Abstract
Online platforms offer new opportunities to study human behavior. However, while social scientists are often interested in using behavioral trace data—data created by a user over the course of their everyday life—to draw inferences about users, many online platforms only allow data to be sampled based on user activities (leading to data sets that are biased toward highly active users). Here, we introduce a simple method for reweighting activity-based sample statistics in order to provide descriptive (and potentially model-based) estimates of the user population. We illustrate these techniques by applying them to a case study of an online fitness community (Strava) and use it to explore basic network properties. Last, we explore the weights effect on model-based estimates for count data.
Introduction
Probability samples are the gold standard for inference on a population of interest (see, e.g., Kish 1965). This is true for inference of online populations, whether the goal is descriptive analysis, hypothesis testing, or parametric modeling. In general, one needs the ability to enumerate the population of interest and then a mechanism for selecting entities at random. Classically, the preferred method is simple random sampling without replacement (SRS), where each entity is selected with equal probability taking into account that the entity can only be sampled once or simple random sampling with replacement (SRSWR), where each entity is selected with equal probability but can be selected more than once. Applying these techniques to online environments is not always straightforward; we address this challenge here.
Social scientists are often interested in using behavioral trace data—data created by a user over the course of their everyday life—from online platforms to draw inferences about users. However, many online platforms only allow data to be sampled based on user activities or behavior, not users themselves (leading to a data set that is biased toward highly active users). This mismatch arises because the implementation and purpose of many online application programming interfaces (APIs) are to facilitate access to behavioral data. The makers of such applications are focused not on social science research but on extending the usability of the application they have created, making data available to third parties. Take, for example, Strava (http://www.strava.com), the case studied here (Zeng et al. 2017). Strava is a smartphone-based application to track physical activity (e.g., biking, running) and to allow social sharing and interaction between athletes. Data from this platform are made available through its API but can only be accessed through certain points of entry—the potential (and number of) data queries are limited. Thus, one of the major data collection challenges is to construct an appropriate sampling frame for user-based research questions.

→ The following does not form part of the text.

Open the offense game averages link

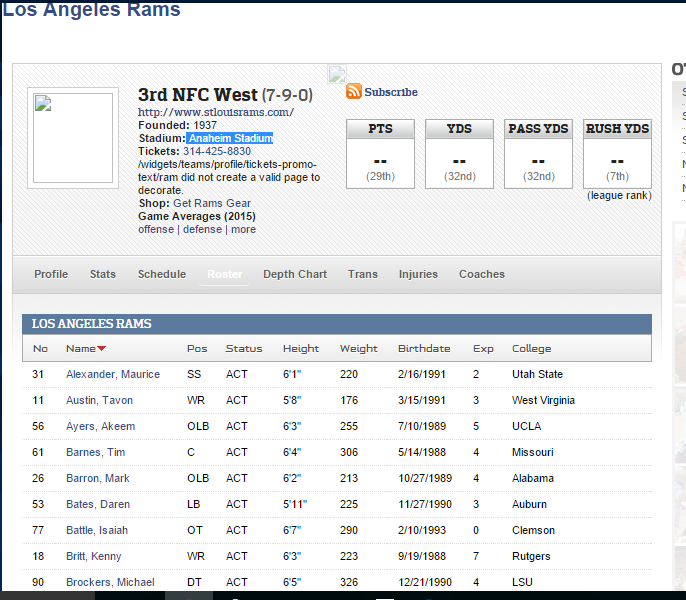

Ideally, one would like to be able to draw a random sample of all Strava users and follow their behaviors on the system over time. In practice, this is unfeasible because one cannot uniquely identify all users; moreover, the set of all users is constantly changing as new users join the community. In addition, the Strava API, like many others, does not allow one to query data based on a random user identifier (userID). We can, however, use a rejection sampling strategy on the set of all activities logged by platform users to obtain an approximate SRS. The case of Strava is an exemplar of many online platforms; therefore, the techniques presented in this letter are of broad applicability.

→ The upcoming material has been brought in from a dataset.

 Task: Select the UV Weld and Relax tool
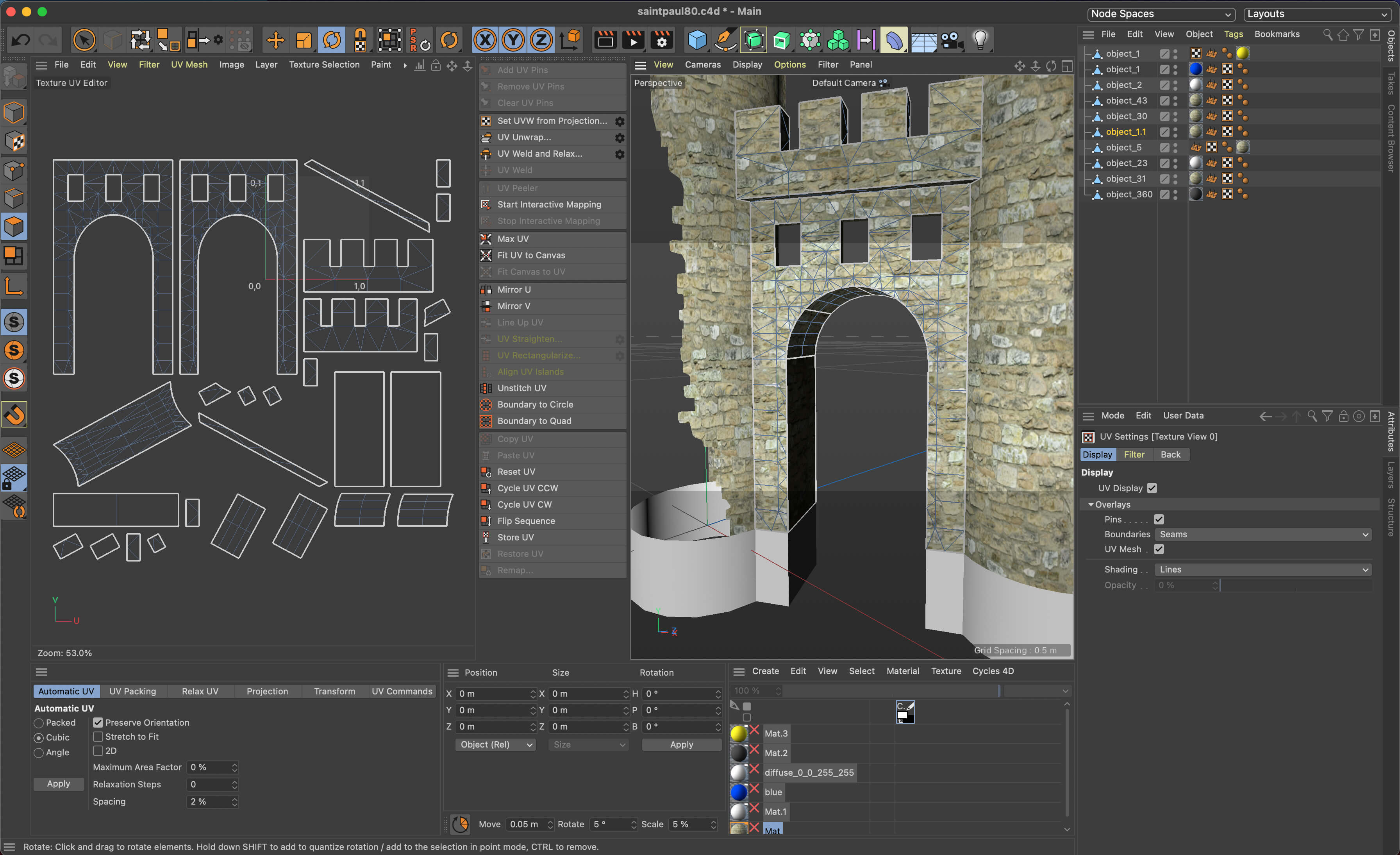coord(541,153)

Rejection sampling is a basic technique for generating a sample of observations, in our example case, a set of activity identifiers (activityID) that can be used to collect data from the API. Rejection sampling has been successfully used in the past as a method for generating a truly random sample from online platforms where the set of all possible IDs of interest is enumerable (Gjoka et al. 2010). Under a rejection sampling framework, we consider the set of all theoretically possible activityIDs as our sampling frame and then randomly generate a set of IDs to sample using the Strava API. For each activityID in this set, we execute the query to see whether that activityID exists on the platform. In cases where an activity is found (i.e., that activityID exists), we sample it and collect data. In cases where the activity does not exist, we reject the generated ID from the sample.

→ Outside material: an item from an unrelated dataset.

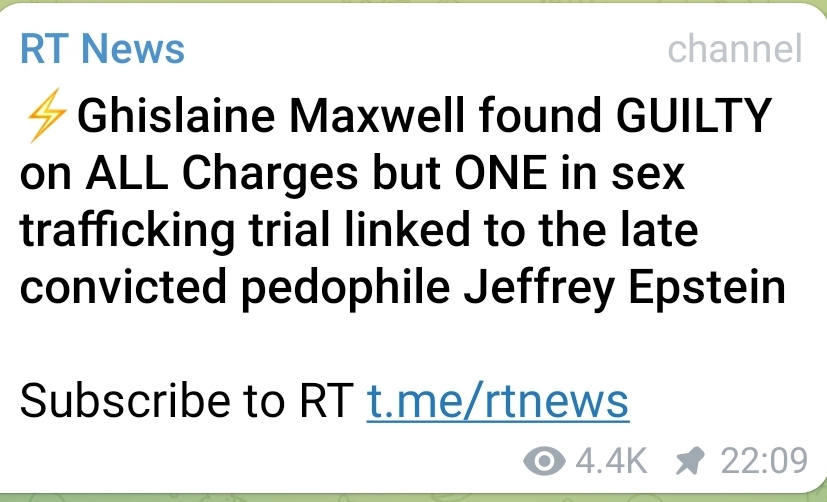
Task: Click the "Subscribe to RT" text
Action: coord(186,401)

Given a particular (existing) activityID, it is then possible to utilize the Strava API to collect various data related to the activity itself (e.g., location, duration). As each activityID is associated with a particular user, one can also access additional user-level data. This includes user features as well as social ties. In this way, the activityID serves as an entry point or access point through which other data, in particular user-based features, can be collected.
Many problems of interest are centered on users (e.g., preferential attachment, diffusion) and not activities (e.g., a single instance of running). Other online platforms with this same structure include runkeeper, myfitnesspal, pinterest, and so forth. Moreover, there are new online environments coming online everyday. Here, we propose a straightforward method for building sample weights under this basic sampling strategy so as to allow for unbiased estimation of descriptive statistics and for use in parametric inference (e.g., linear models) for the user population based on activity sampling.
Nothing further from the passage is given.